As Earth’s population multiplies each year, we’re quickly running out of resources to feed the planet. Before long, we’re going to need more space to grow. So, have you ever thought about being a moon farmer?
What technology is needed to farm the Moon? How much food could we produce on the Moon? How much would it cost to ship it back to Earth?
With over 37 million square kilometers (14.3 million square miles), the Moon has enough land to farm 75% as much as we do on Earth today. We are currently farming about 50% of Earth’s habitable land. Out of all that land, 71% is to provide food and pastures for livestock. To put it simply, we’re running out of space to grow food.
While vertical farming could be a viable space-saving solution in the meantime, we’re still going to need more space before long. Thankfully, scientists from NASA and the China National Space Administration (CNSA) have been conducting experiments to see if growing food in low to zero gravity environments is a possibility.
So, could we actually grow veggies on the Moon? And how much would it cost?
Well, in early 2019, China’s Chang’e 4 rover landed on the dark side of the Moon carrying vegetable seeds and insect eggs. This Lunar Micro Ecosystem provided a miniature greenhouse complete with water, air, soil, and heating. Before long, the seeds sprouted and flies hatched, creating a biological synergy. Cottonseed, potato seed and rapeseed had sprouted, leading scientists to believe that lunar greenhouses are indeed feasible.
NASA has been working on its own growing system geared toward space colonies. The Vegetable Production System, aptly named ‘Veggie,’ is a garden aboard the International Space Station used to study plant growth in microgravity. In order to distribute water, nutrients, and air, each plant grows in a ‘pillow’ filled with a clay-based growth medium to keep the plant from drowning. Without gravity, these plants use light to orient themselves and guide their growth. Veggie has successfully produced a variety of greens for astronauts to snack on and research. Mmm, space salad!
NASA is also developing the Prototype Lunar/Mars Greenhouse project. This inflatable hydroponic greenhouse could be buried under the lunar soil, known as ‘regolith,’ to protect crops from harmful solar radiation. Using fiber optics, sunlight would be redirected into the chamber using LEDs. The carbon dioxide (CO2) emitted when astronauts breathe would enhance the growth of the crops, and in turn, produce more oxygen (O2). As for water, it could be initially brought from Earth and even sourced from lunar craters.

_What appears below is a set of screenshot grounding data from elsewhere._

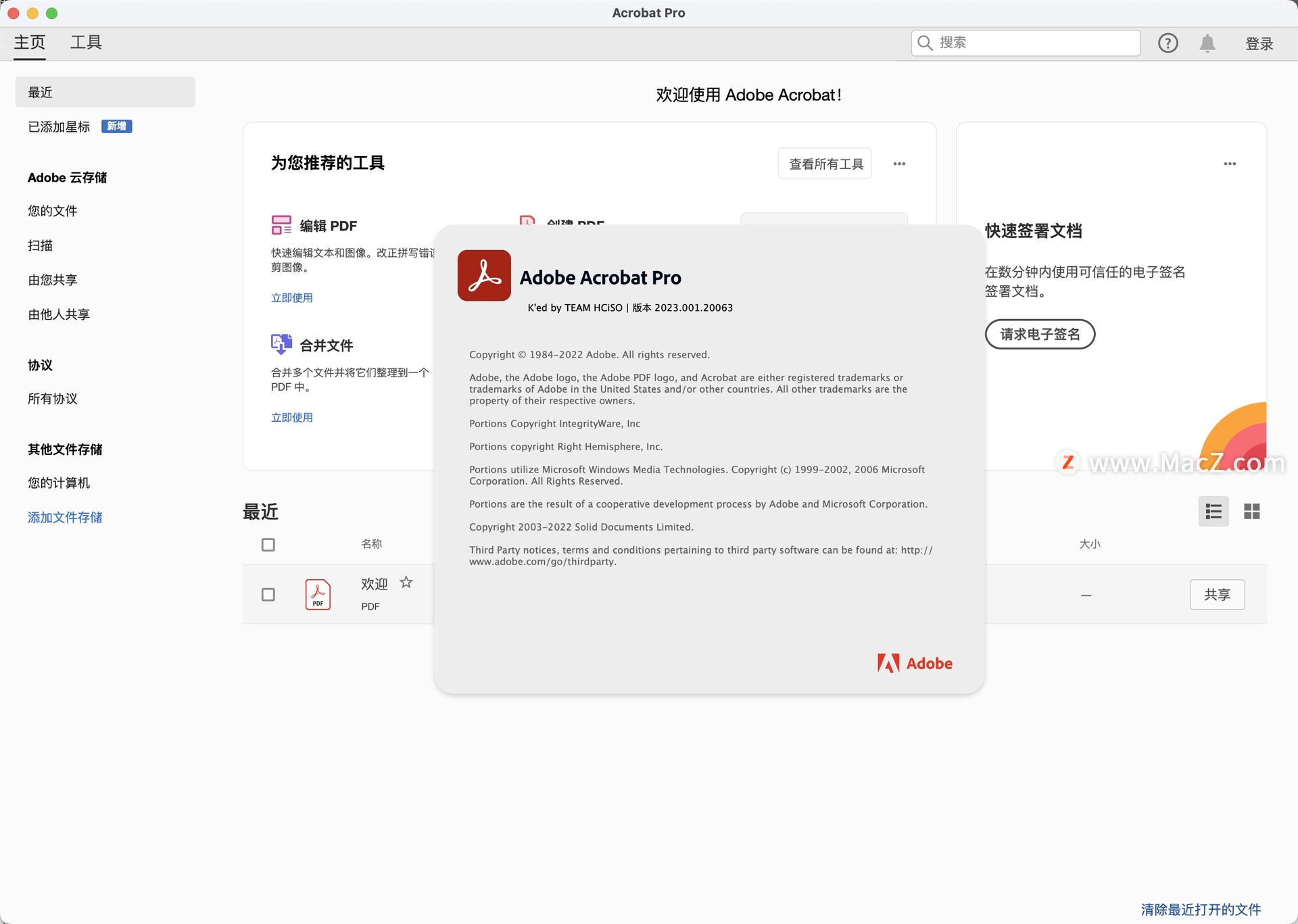1298x924 pixels.
Task: Open 添加文件存储 in the sidebar
Action: 65,517
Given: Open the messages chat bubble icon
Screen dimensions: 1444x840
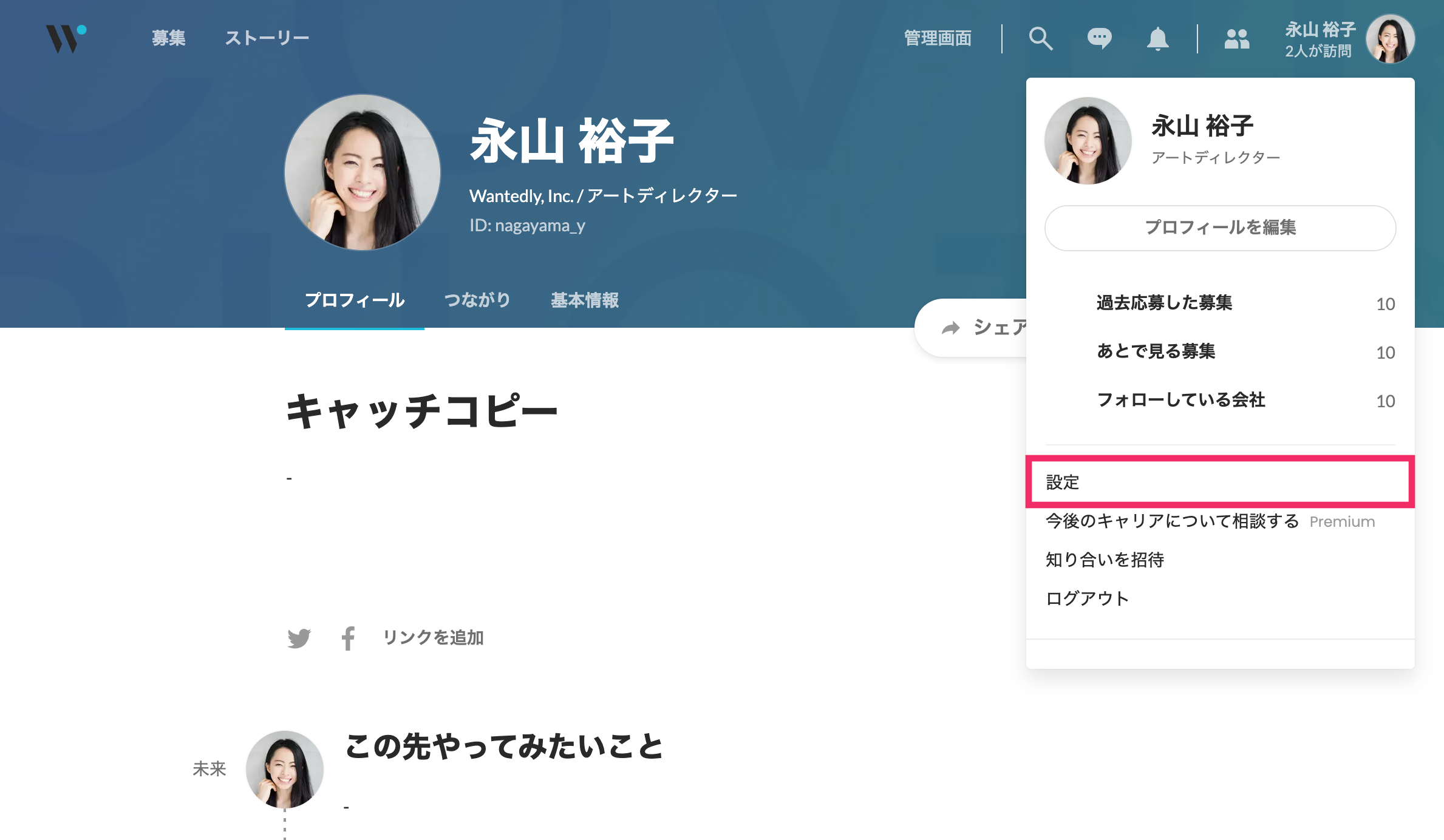Looking at the screenshot, I should click(1099, 38).
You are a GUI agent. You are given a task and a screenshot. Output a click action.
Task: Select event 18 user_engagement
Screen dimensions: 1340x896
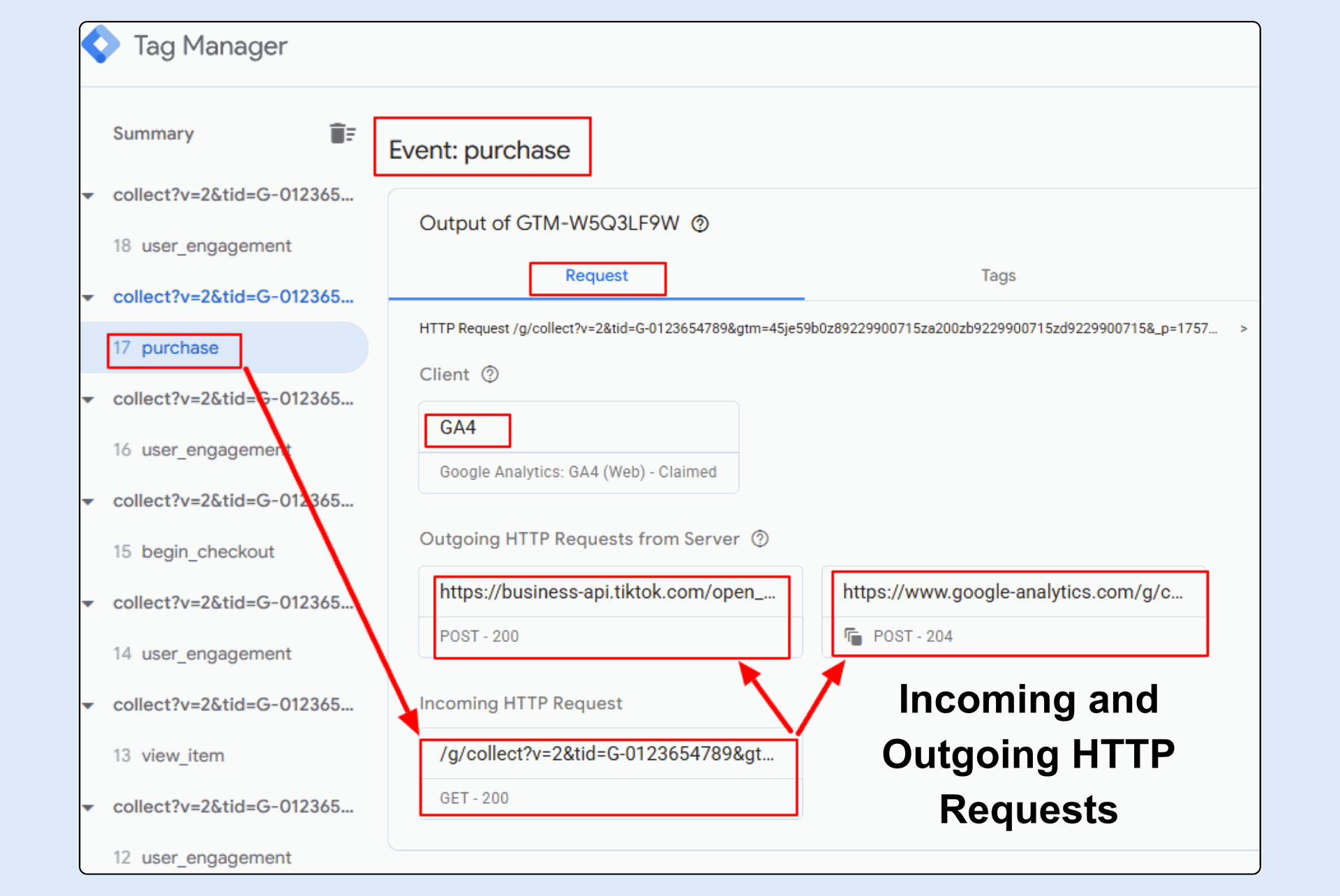[216, 246]
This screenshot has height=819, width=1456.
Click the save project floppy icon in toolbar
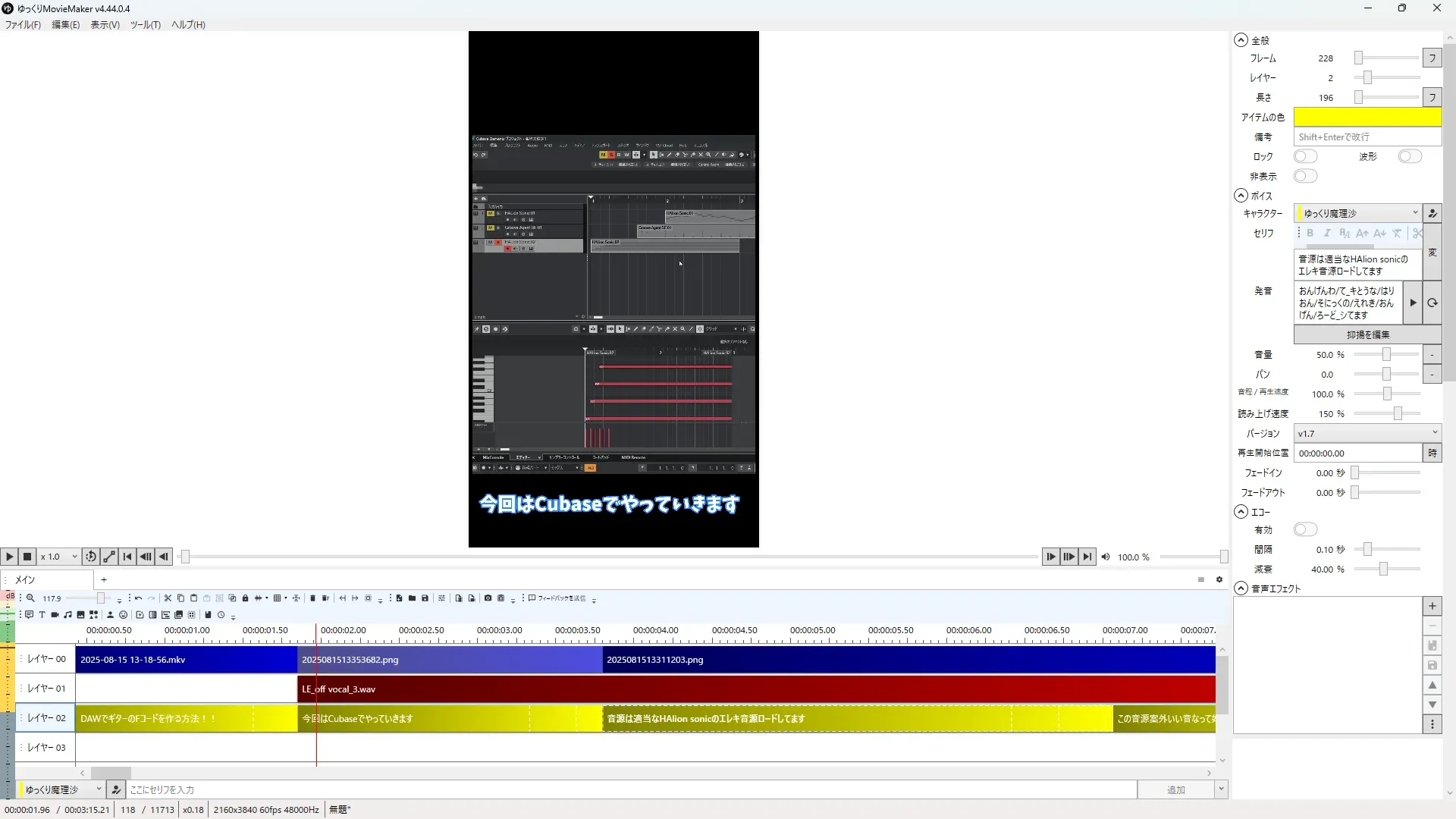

So, it seems like growing on the Moon is possible, but could we afford it? Okay, time for a little accounting. It costs about $60,000 U.S. dollars per 1 kilogram (2 lb) to send cargo into space. A space shuttle can carry about 23,000 kg (50,000 lb) of cargo. In 2017, the weight of the world’s tomatoes was about 3500 times that of the great pyramid of Khufu.
To ship this back to earth would cost more than 13,000 times the world’s gross domestic product (GDP). That’s several trillions of dollars. It would also require 791 million trips with our current space shuttle. This means, moon vegetables would be an incredibly expensive luxury item. We’re talking about somewhere close to a year’s salary for a tomato. Uhh, check please!
Unfortunately, moon farming to feed the Earth doesn’t look like it’s happening anytime soon. But at the very least, the ability to grow food in moon-like conditions means the future is bright for space colonies. Maybe we’d be better off building a giant lunar colony to offset the Earth’s growing population.
- “Crop growth and viability of seeds on Mars and Moon soil simulants”. Wamelink, G.W.W., J.Y. Frissel, W.H.J. Krijnen, and M.R. Verwoert. 2019. Open Agriculture 4 (1): 509-516. doi:10.1515/opag-2019-0051.
- “Space Farmers Could Grow Crops In Lunar And Martian Soil, Study Suggests”. Smithsonian Magazine.
- “Moon Fact Sheet”. 2020. nssdc.gsfc.nasa.gov.
- “Earth Overshoot Day 2020 – Earth Overshoot Day”. 2020. Earth Overshoot Day.
- “Growing Plants In Space”. 2020. NASA.
- “Africa Is Way Bigger Than You Think”. Fischetti, Mark. 2015. Scientific American Blog Network.
- “Half of the world’s habitable land is used for agriculture”. 2019. Our World In Data.